Power Transmitted Along The String MCQ - Practice Questions with Answers

As a sinusoidal wave moves down a string, the energy associated with one wavelength on the string is transported down the string at the propagation velocity v. From the basic wave relationship the distance traveled in one period is vT = λ, so the energy is transported one wavelength per period of the oscillation.

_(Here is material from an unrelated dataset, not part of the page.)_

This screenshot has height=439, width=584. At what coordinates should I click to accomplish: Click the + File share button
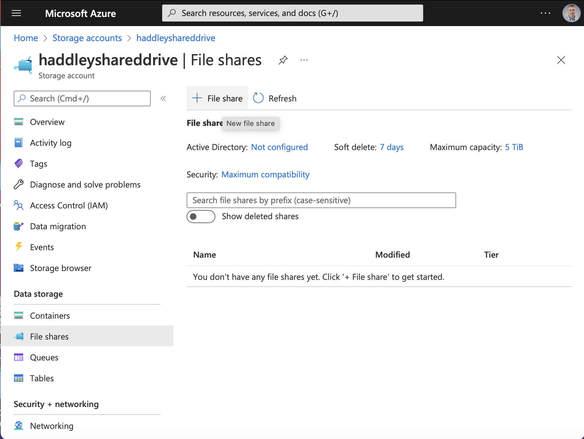tap(218, 98)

The energy associated with one wavelength of the wave is:

$$
E_\lambda=\frac{1}{2} \mu \omega^2 A^2 \lambda
$$

so the power transmitted would be :

$$
\begin{aligned}
& P_\lambda=\frac{1}{2} \mu \omega^2 A^2 \frac{\lambda}{T} \\
& \text { since } v=\frac{\lambda}{T}
\end{aligned}
$$

Therefore $P_\lambda=\frac{1}{2} \mu \omega^2 A^2 v$
where $\omega=$ angular frequency,$\mu=$ mass per unit length of string , $A=$ wave amplitude
$v=$ wave propagation velocity

The intensity of the wave-

The flow of energy per unit area of the cross-section of the string in the unit time is known as the intensity of the wave.

$$
\text { As } P=\frac{1}{2} \mu \omega^2 A^2 v
$$

$$
\text { And using } I=\frac{P}{\text { Area }}
$$

we get $I=\frac{\frac{1}{2} \mu \omega^2 A^2 v}{\text { Area }}$
using $\mu=\frac{\text { mass }}{\text { length }}=\frac{m}{l}$ and $V$ Volume $=$ Area $\times$ length
We get $I=\frac{\frac{1}{2} m \omega^2 A^2 v}{\text { length } \times \text { Area }}=\frac{\frac{1}{2} m \omega^2 A^2 v}{\text { Volume }}$
And now using $\rho=\frac{\text { mass }}{\text { volume }}$
we get $I=\frac{1}{2} \rho \omega^2 A^2 v$

Where,

$\rho=$ density
$\omega=$ angular frequency
$A=$ Amplitude
$v=$ Wave speed